WHAT IS BEING ASKED:
Lay out the stretch from the line containing "ETERNAL [839, 757]" through the line containing "held (628, 292)" as a two-column CSV with the columns input and output. Make one row per line, putting its text and its answer each in a single quoted field and turning any line breaks into spaces.

RECORD SET:
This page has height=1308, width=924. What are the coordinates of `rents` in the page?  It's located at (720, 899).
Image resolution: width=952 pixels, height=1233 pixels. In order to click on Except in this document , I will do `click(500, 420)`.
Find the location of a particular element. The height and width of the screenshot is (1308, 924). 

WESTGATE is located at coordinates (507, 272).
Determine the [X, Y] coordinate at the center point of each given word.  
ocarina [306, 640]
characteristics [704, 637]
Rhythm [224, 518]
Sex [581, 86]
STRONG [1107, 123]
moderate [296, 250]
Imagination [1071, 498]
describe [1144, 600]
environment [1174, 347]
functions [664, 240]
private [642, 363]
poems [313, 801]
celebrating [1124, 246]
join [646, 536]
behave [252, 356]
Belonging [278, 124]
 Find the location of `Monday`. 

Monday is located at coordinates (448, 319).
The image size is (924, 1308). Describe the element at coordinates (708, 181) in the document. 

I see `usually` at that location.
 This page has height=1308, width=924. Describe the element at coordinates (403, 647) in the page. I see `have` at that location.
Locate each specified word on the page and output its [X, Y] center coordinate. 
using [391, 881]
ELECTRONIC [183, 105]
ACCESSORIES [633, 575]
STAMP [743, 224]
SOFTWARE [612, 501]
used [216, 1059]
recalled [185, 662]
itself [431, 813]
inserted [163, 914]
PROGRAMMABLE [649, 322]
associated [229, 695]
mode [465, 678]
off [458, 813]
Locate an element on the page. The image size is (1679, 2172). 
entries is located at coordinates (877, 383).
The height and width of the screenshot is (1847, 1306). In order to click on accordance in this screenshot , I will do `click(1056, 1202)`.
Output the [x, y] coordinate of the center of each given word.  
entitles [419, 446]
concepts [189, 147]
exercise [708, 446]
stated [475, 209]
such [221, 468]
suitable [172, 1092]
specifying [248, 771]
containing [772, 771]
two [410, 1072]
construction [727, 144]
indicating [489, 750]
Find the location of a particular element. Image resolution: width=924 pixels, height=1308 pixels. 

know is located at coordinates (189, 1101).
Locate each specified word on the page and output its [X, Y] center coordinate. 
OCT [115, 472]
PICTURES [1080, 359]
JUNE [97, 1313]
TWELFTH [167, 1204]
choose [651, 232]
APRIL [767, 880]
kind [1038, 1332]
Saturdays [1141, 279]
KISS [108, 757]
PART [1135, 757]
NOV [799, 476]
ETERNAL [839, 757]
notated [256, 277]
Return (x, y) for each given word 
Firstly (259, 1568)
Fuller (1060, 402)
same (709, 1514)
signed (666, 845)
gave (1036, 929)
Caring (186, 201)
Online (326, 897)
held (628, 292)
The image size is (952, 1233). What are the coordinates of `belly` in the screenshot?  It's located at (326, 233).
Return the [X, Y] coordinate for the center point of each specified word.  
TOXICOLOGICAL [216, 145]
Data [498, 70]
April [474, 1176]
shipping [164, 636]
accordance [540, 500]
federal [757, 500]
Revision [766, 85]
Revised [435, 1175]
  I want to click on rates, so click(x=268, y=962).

PROBLEM SOLUTION:
input,output
"ETERNAL","[839, 757]"
"notated","[256, 277]"
"Return (x, y) for each given word Firstly","(259, 1568)"
"Fuller","(1060, 402)"
"same","(709, 1514)"
"signed","(666, 845)"
"gave","(1036, 929)"
"Caring","(186, 201)"
"Online","(326, 897)"
"held","(628, 292)"